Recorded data
>>>>
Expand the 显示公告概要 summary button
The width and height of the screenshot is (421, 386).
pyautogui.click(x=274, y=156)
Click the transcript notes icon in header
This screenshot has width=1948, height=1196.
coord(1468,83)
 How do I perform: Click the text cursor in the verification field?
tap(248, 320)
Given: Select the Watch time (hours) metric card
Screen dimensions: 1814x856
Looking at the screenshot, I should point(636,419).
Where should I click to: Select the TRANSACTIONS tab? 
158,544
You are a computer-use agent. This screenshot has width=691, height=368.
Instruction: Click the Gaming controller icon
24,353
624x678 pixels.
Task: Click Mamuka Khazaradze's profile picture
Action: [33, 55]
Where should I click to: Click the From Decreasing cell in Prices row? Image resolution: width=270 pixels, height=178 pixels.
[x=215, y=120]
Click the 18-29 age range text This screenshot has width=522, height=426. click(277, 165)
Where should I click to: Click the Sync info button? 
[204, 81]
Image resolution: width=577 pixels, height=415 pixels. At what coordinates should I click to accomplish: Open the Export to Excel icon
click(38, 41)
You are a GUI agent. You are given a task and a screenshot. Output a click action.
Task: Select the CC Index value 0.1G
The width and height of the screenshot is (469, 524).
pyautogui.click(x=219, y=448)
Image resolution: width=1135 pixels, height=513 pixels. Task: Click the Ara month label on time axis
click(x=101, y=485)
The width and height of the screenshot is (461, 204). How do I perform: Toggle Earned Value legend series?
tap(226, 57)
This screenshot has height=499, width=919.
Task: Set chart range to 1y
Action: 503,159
<<<<
= WHAT THIS TASK INVOLVES =
Can you rewrite the records from the line containing "The width and height of the screenshot is (461, 204)." through the end of the records as a Markdown table with the columns Row and Line, numbering each row and leaving out any blank lines?

= RESPONSE =
| Row | Line |
|---|---|
| 1 | The width and height of the screenshot is (461, 204). How do I perform: Toggle Earned Value legend series? |
| 2 | tap(226, 57) |
| 3 | This screenshot has height=499, width=919. |
| 4 | Task: Set chart range to 1y |
| 5 | Action: 503,159 |